Statistical Mechanics Lecture 14 of 29

April 27, 2012 by Markus Mueller

M. Mueller, ICTP

This lesson was devoted to the study of the distribution of functions of n random variables xi, i=1,...,n. A crucial concept is that of an estimate or estimator. An estimator is a random variable, function of the xi, whose expectation value gives an approximation to a parameter, usually unknown, that characterizes the statistical system.

The average A of the random variables xi is an estimate for the expectation value of each of the xi if they are equally distributed. It was shown that N times the expectation value of A is equal to the sum of the expectation values of the xi. This result does not depend on whether the variables are correlated or not, that is, the first moment tells us nothing about correlation of random variables.

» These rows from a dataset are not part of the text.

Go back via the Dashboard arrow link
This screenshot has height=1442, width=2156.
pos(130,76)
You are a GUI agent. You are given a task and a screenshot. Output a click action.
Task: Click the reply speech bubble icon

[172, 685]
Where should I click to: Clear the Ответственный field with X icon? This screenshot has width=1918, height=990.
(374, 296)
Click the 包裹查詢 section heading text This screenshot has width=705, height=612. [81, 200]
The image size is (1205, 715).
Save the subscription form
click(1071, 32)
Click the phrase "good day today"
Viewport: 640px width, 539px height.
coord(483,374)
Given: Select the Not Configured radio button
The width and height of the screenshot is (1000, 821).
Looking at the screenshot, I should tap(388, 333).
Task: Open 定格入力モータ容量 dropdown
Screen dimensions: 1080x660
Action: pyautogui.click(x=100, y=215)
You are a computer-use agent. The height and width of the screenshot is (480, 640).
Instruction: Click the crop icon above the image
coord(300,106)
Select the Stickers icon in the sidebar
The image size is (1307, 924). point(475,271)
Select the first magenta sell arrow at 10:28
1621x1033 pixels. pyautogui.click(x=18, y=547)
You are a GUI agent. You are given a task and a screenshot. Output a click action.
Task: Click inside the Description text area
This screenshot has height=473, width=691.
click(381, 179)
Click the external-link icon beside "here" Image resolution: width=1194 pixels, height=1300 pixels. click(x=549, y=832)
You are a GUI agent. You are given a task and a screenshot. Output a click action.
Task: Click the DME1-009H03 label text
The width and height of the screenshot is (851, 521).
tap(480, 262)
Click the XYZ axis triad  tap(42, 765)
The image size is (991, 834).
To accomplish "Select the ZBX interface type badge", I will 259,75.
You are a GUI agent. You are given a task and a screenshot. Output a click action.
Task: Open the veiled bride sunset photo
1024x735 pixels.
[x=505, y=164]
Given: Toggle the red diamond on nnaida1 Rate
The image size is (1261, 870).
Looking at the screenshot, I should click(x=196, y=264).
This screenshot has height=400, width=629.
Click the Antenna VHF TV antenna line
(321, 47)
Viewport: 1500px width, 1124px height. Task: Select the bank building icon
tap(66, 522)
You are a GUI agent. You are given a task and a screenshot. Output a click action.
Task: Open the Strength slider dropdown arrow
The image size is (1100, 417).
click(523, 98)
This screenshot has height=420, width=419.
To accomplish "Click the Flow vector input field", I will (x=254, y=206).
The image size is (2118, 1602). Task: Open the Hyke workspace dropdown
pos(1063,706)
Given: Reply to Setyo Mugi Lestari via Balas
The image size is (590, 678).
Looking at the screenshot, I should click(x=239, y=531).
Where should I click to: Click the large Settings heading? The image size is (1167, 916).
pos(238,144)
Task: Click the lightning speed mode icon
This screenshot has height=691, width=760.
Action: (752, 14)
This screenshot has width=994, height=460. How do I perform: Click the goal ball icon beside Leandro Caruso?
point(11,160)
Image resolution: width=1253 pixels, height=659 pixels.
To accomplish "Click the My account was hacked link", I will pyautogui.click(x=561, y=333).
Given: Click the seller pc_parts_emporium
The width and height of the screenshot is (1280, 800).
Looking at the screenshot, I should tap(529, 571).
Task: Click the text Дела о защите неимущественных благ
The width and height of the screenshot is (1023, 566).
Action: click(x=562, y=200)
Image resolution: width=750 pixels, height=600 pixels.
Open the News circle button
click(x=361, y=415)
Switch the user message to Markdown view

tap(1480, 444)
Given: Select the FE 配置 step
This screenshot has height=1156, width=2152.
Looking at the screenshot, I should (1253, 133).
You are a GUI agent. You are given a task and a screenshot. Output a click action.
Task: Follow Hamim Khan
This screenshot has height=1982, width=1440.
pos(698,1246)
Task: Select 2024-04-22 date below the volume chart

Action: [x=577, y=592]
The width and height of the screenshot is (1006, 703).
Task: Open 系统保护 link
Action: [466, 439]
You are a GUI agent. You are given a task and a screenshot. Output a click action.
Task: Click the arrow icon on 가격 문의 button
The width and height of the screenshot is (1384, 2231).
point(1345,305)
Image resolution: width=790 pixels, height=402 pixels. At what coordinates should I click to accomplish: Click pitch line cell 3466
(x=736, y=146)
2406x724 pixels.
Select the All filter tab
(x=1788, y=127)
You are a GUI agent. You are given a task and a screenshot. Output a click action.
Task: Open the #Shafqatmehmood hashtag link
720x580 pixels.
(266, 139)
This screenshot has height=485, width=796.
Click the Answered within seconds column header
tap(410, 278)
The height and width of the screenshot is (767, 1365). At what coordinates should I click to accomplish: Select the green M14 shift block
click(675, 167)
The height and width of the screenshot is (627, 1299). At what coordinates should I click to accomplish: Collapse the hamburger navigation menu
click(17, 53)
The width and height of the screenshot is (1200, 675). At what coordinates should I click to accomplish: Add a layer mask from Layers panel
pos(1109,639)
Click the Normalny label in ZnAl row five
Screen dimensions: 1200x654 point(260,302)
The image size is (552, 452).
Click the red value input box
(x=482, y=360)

For independent variables, the variance V of the sum S of the xi, S = n*A, is equal to the sum of the variances. If the xi are equally distributed with variance v then V = nv. The variance of A is equal to v/n in this case. This implies that as n -> ?, the variance, and therefore the standard deviation, of A tends to zero.

If one doesn't know the distribution of the xi, still assumed equally distributed and independent, then an estimate for the variance is required. That is, another random variable whose expectation value yields the variance of the distribution. One such random variable was devised that doesn't coincide with the naive guess.

The Law of Large Numbers was introduced.